This is the sixteenth installment of a series about the Mountain Dude, a wandering guy with an ESP-like “gift”. The Mountain Dude, some readers may recall, made a few enigmatic appearances in JJ in the 21st Century.
The reason I stayed two nights and not one or three is that we all got along on the first night and we didn’t get along the second day. The reason we didn’t get along on the second day is that I was an asshole. The reason I was an asshole was that I used my ESP on Sven and discovered he was a decent loving person. I got images of a man rowing a boat over placid waters, a bunch of roses in his lap for someone he loved. Kat. He loved Kat.
God how I hated him.
There is nothing worse than feeling like a wretched outsider and encountering a loving and generous heart who has taken your mountain girl away. I really was grateful and appreciative that first night. But then my inner Destructor got going.
He was cooking a frittata and I hated him for that. What the hell’s wrong with scrambled eggs?
“What the hell’s wrong with scrambled eggs?”
“I mean, a frittata? What the hell’s a frittata?” I gave him my best deadpan vacuous face, basically my natural resting face, and he couldn’t tell if I was serious or pulling his chain.
But Kat could tell.
“You’re going to come in here and start shitting on us?”
I pointed at Sven. “He’s not wounded!”
“What?

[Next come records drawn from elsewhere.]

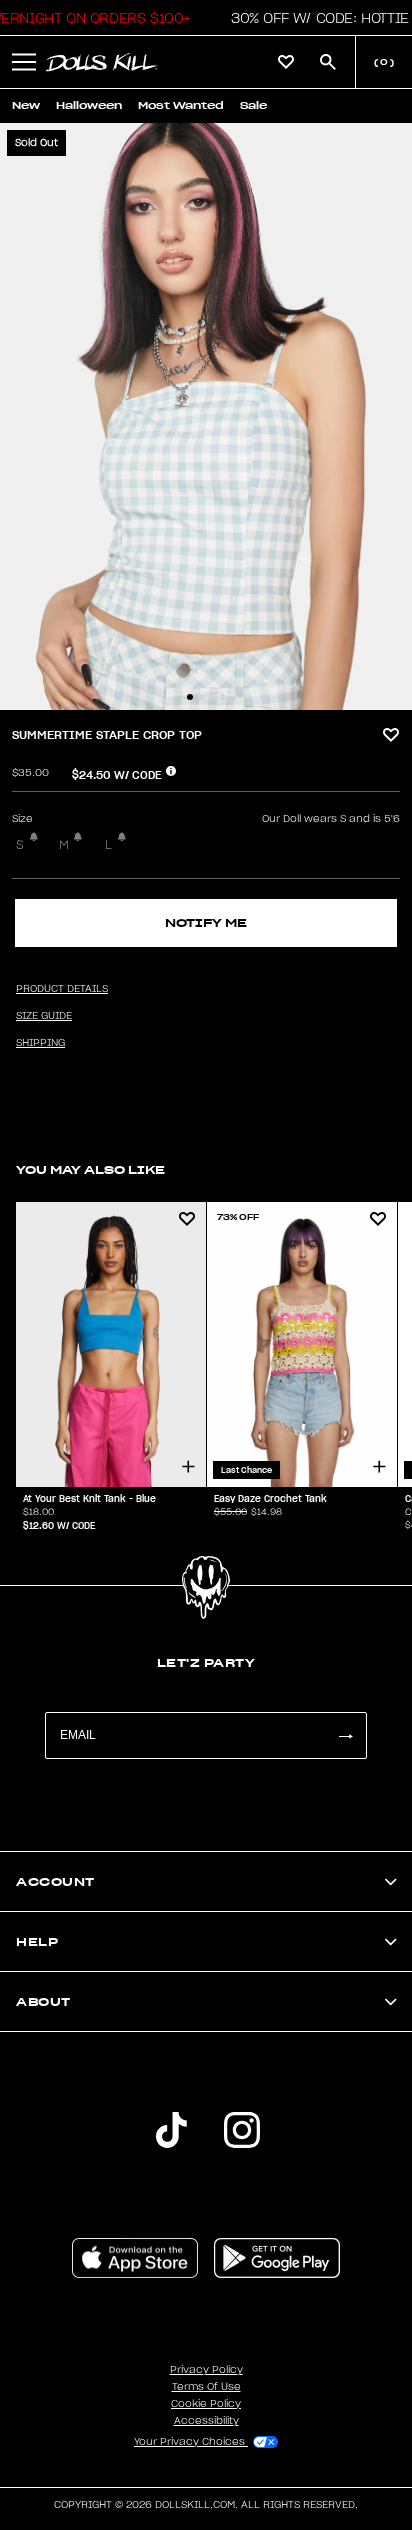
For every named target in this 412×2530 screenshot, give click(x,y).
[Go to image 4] (223, 697)
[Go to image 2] (201, 697)
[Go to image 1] (190, 697)
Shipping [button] (40, 1043)
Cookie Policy (206, 2404)
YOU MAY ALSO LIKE (90, 1169)
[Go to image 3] (212, 697)
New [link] (26, 105)
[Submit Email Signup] (345, 1735)
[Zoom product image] (206, 416)
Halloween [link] (89, 105)
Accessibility (206, 2421)
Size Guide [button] (44, 1016)
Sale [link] (253, 105)
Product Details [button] (62, 989)
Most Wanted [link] (181, 105)
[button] (314, 18)
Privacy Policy (206, 2370)
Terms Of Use (206, 2387)
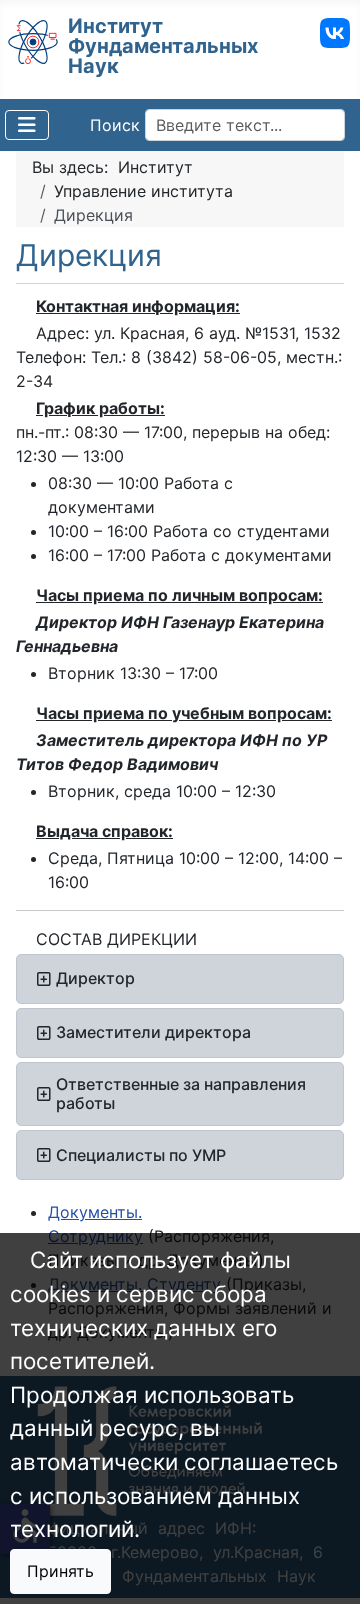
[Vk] (335, 31)
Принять (60, 1571)
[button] (180, 979)
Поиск (115, 125)
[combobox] (245, 125)
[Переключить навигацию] (27, 125)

So what?”
“That’s suspicious,” I said.
“Not everyone is haunted,” she said. “Not everyone is broken and lost.”
“If you’re not broken,” I said. “You’re not trying.”
“This frittata is ready,” Sven said. “Try some. It will make you feel better.” He approached with two plates and he actually had a an apron on. An apron with a picture of a moose!
It smelled really good. It tasted really good, light yet substantial and savory.
It did not make me feel better.
Later that afternoon we walked up the mountain a ways. I really wanted to get closer to Kat and at least find out if I should bother ever coming back. But Sven was always there. It seemed that Kat made sure that he was always there, that we were never alone. Even when Sven went off to take a leak behind a tree, I turned to talk to Kat and she had wandered off. We hiked up to this outcropping of rocks with a good view of the canyon below. It was still cloudy and misty but not raining anymore.
“We might as well have this out now,” I said. “Do we have a future or no?”
Kat looked at Sven who looked at her. Then they both looked at me.
“No,” Kat said. “Since we’re being blunt.”
“Listen…”, Sven said.
“No, I get it.” There were tears in my eyes. The view, the travel, the wandering. The denial of a safe homey harbor. “I did this. I get it.”
“That’s the problem with you! It all about you! You didn’t do this or not do this! Me and Sven are doing this!”
“Hey, listen…”, Sven said.
“You just show up and I’m supposed to be waiting for you? Fuck that! I’m not waiting for anyone.”
“I can see you’re angry.”
“You wander around and you think like that’s honorable or something. Like you’re fucking dignified or something. That’s fine. But don’t expect me or anyone to love you for it!”
“Ok, I got it.”
“You got it? Good. Then get out of here!”
“Well let’s just walk down,” Sven said. “And see how we feel.”
We didn’t feel any better after walking down.
I slept on the porch that night.
The next morning, Sven drove me to town.